[Saved entries]
_____

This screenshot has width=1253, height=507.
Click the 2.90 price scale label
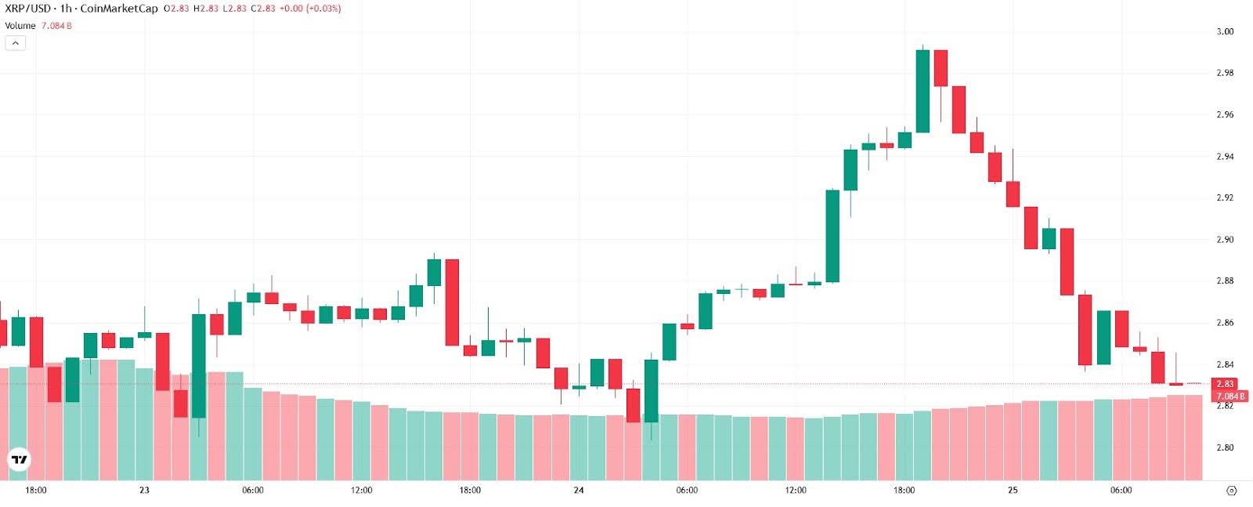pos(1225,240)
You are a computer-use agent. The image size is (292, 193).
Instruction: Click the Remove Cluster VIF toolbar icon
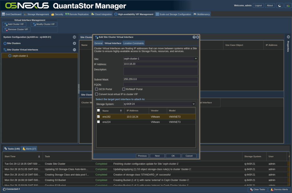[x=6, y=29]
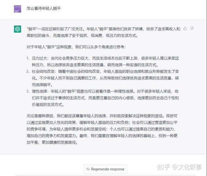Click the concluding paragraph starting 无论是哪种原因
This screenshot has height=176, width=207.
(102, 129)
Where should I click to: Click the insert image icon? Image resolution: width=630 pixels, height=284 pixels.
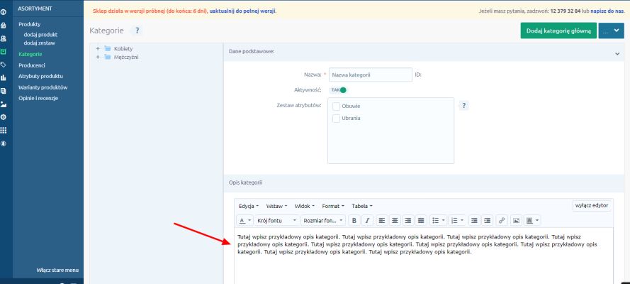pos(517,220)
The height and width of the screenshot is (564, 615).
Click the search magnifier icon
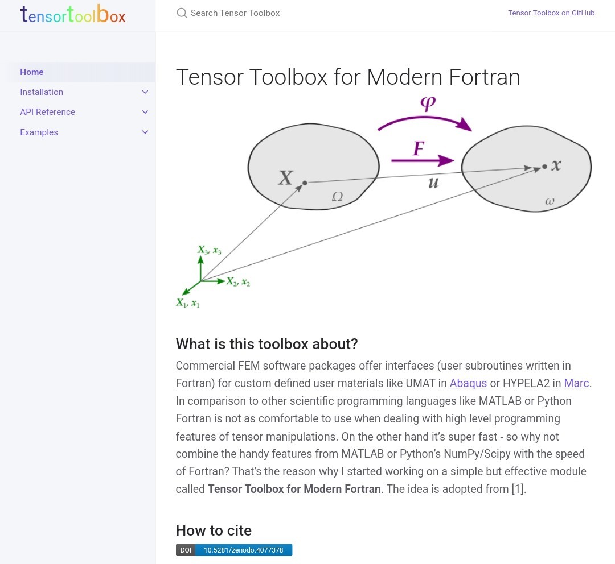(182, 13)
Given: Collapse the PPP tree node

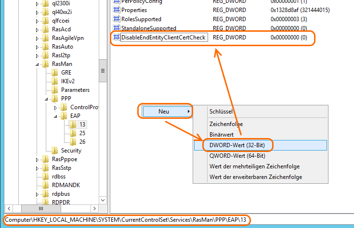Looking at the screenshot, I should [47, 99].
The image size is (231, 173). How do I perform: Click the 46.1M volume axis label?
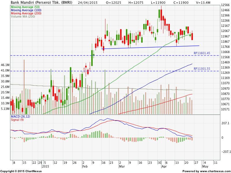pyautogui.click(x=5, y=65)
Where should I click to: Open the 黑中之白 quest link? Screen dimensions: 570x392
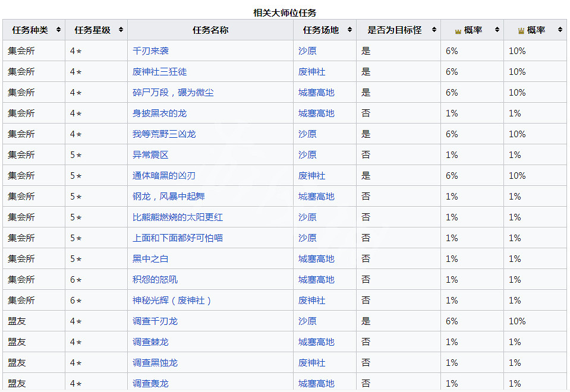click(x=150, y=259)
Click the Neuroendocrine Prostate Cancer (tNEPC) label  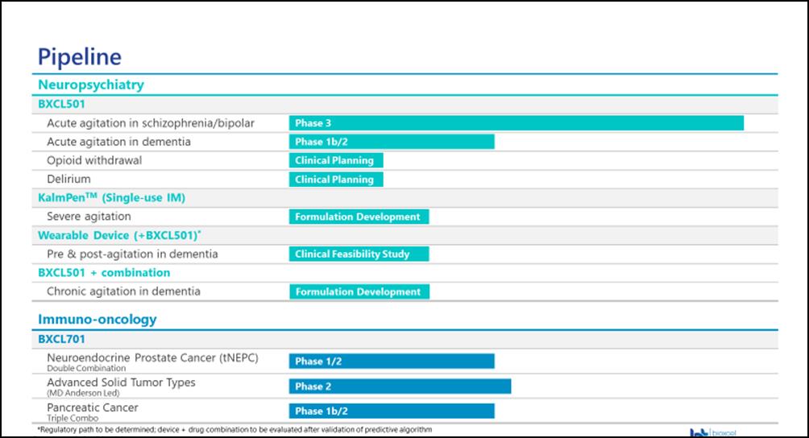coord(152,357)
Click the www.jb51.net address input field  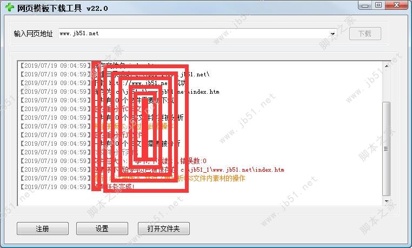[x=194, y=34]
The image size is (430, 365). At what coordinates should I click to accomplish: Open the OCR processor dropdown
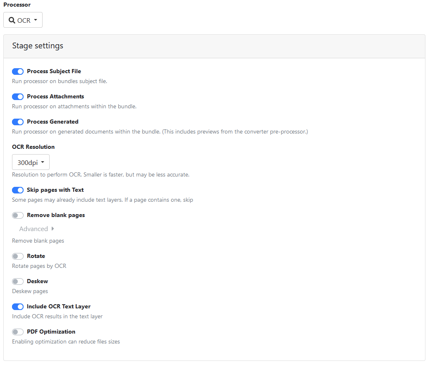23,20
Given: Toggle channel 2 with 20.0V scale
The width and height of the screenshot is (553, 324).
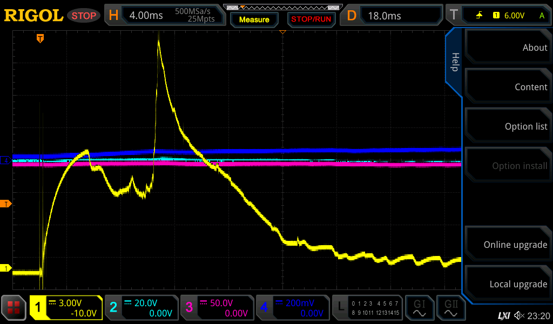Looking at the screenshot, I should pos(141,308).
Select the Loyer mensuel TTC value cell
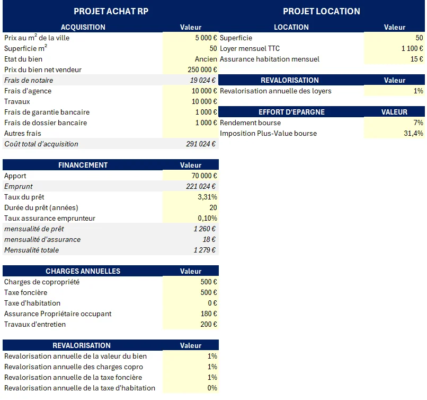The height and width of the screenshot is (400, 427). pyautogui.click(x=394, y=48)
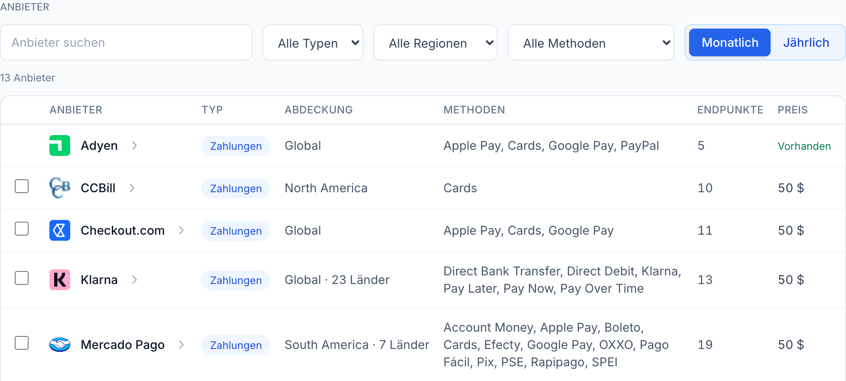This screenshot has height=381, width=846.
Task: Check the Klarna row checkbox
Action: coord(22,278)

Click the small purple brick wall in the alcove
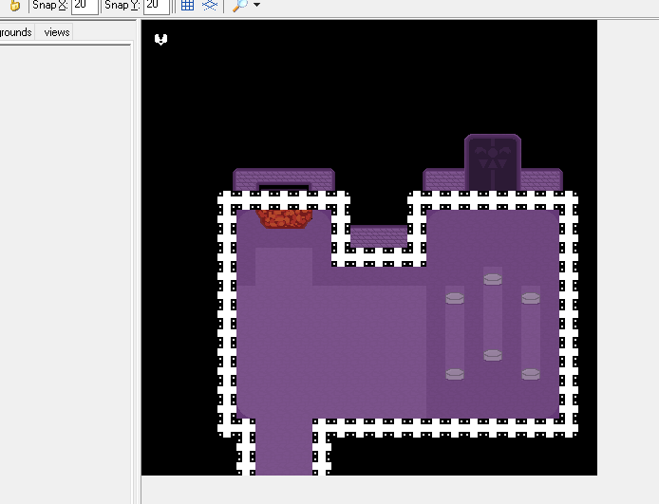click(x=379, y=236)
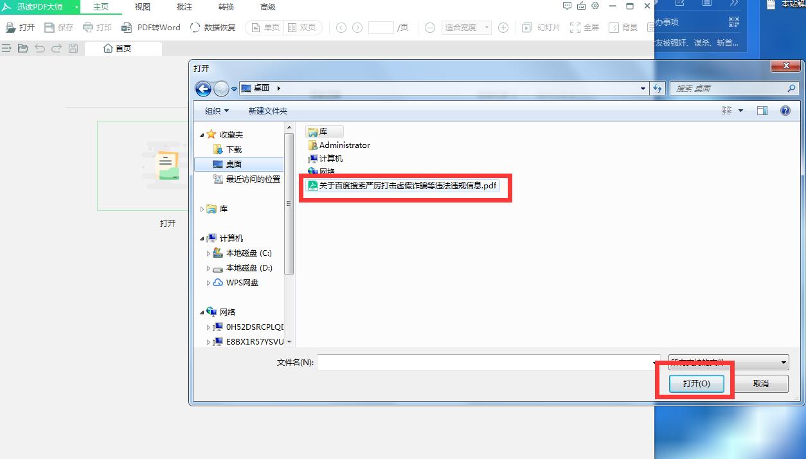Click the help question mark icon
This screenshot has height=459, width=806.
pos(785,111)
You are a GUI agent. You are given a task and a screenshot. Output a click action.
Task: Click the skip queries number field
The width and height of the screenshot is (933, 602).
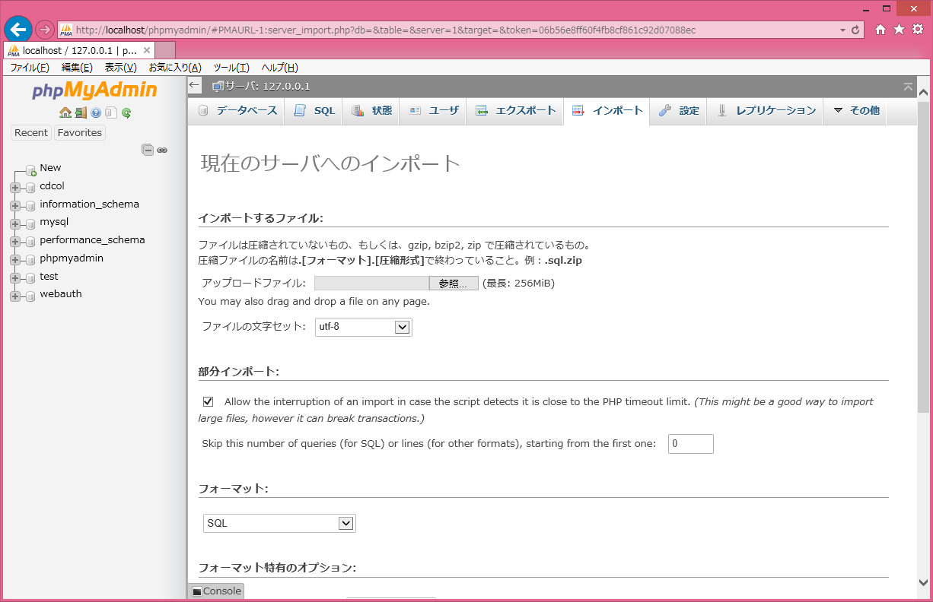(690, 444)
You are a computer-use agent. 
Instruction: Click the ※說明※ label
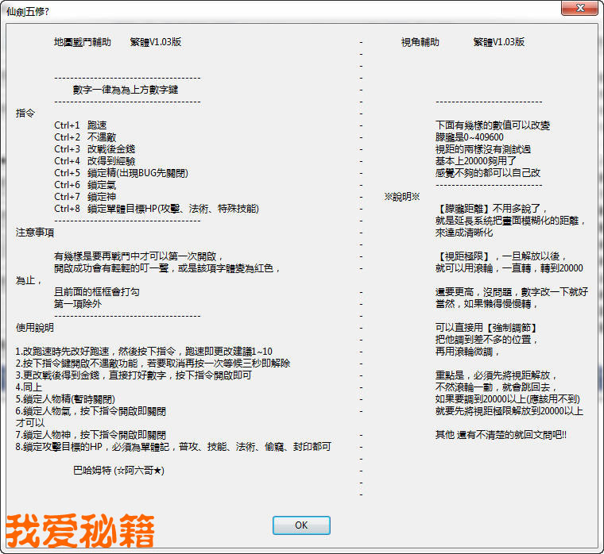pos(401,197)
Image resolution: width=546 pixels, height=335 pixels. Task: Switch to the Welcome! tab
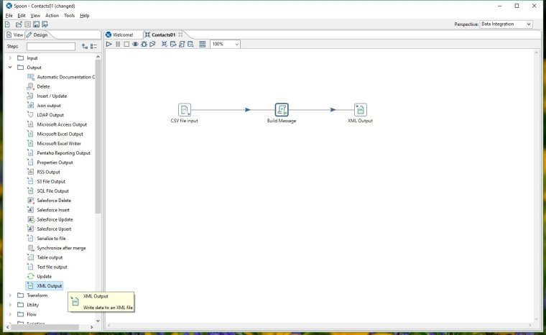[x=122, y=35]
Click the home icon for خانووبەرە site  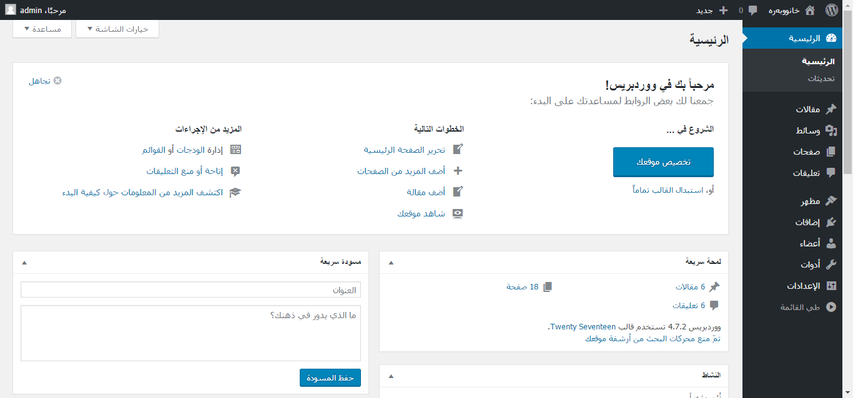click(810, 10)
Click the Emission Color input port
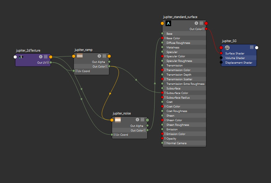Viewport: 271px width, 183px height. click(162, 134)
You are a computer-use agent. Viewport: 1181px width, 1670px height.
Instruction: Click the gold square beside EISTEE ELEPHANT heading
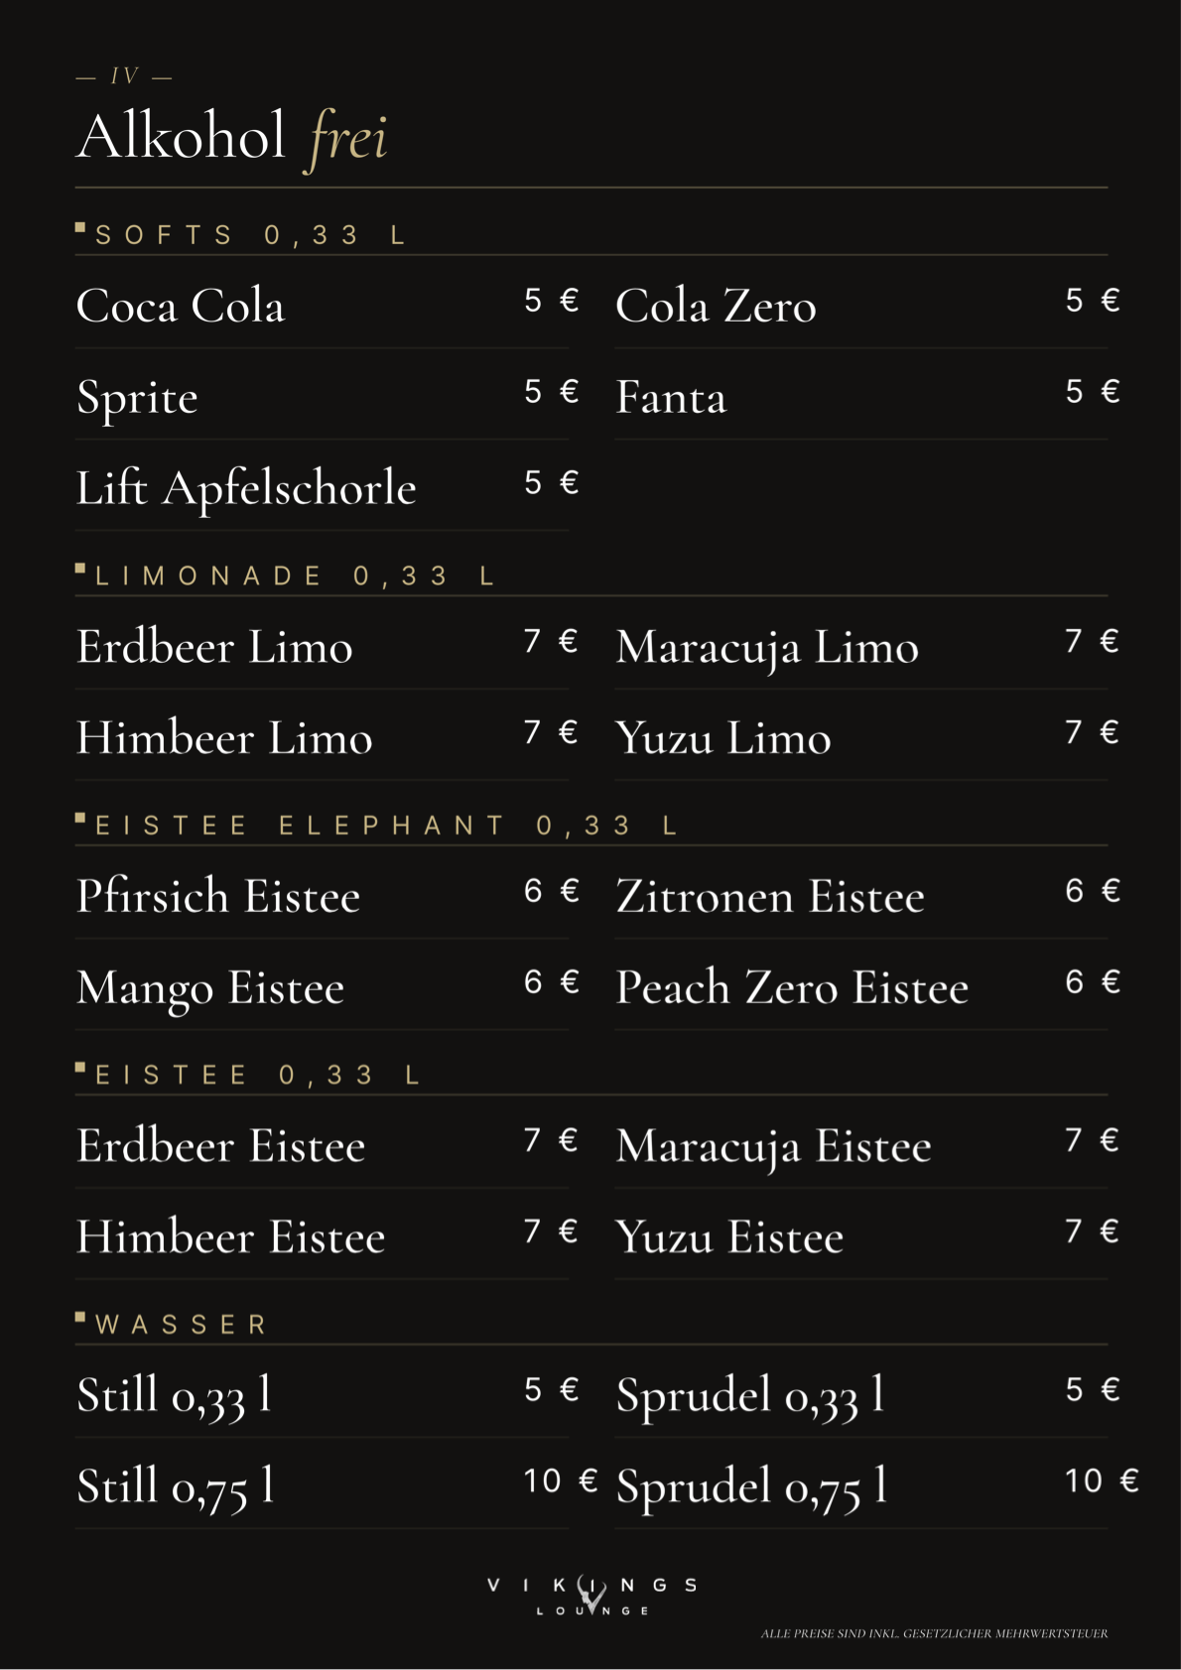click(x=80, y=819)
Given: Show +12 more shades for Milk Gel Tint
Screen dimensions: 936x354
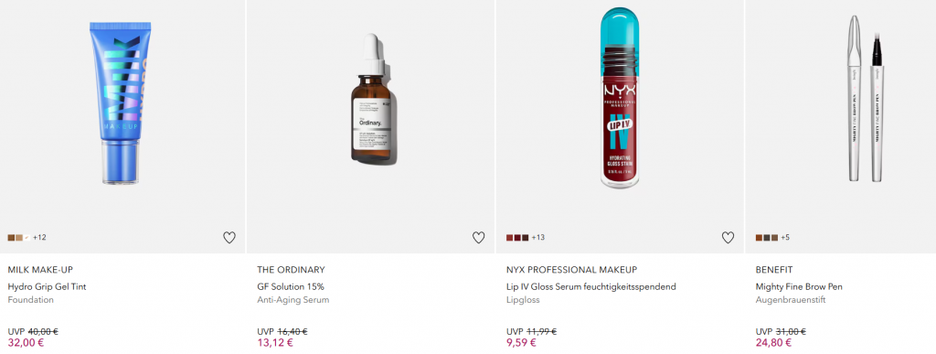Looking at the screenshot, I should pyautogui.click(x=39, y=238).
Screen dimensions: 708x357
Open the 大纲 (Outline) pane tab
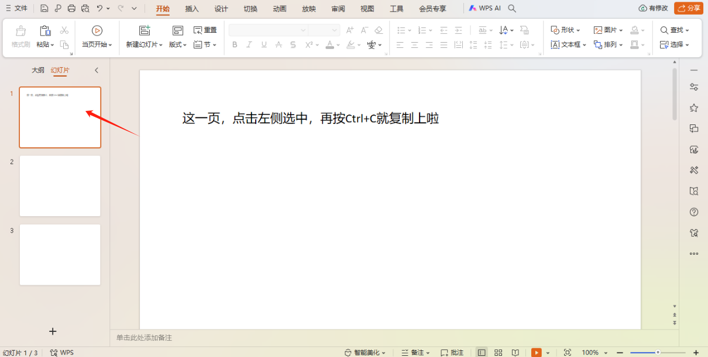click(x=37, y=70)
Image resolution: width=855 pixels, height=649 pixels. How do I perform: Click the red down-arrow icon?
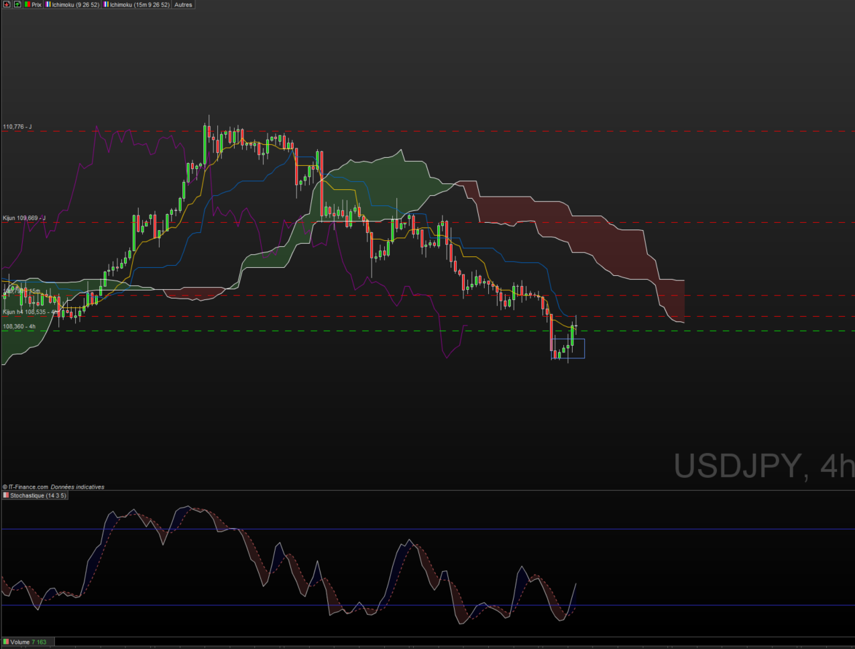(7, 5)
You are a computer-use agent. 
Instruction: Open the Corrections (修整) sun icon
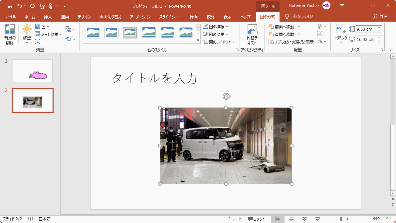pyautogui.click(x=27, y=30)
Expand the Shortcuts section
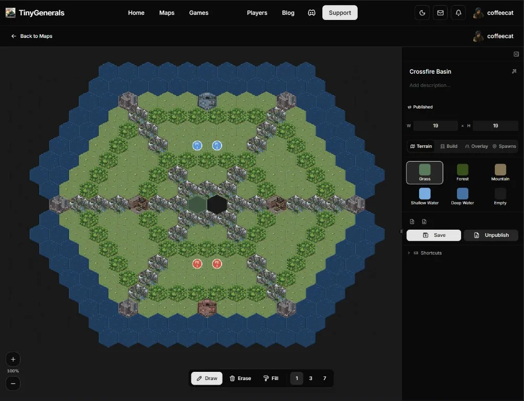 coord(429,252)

_____

■ What this task involves: Find each line in the records holding the string "computer" and show it.

■ Response for this exercise:
You are a computer-use agent. The image size is (292, 193).
You are a computer-use agent. 
You are a computer-use agent. Viewport: 1181px width, 1670px height.
You are a computer-use agent. 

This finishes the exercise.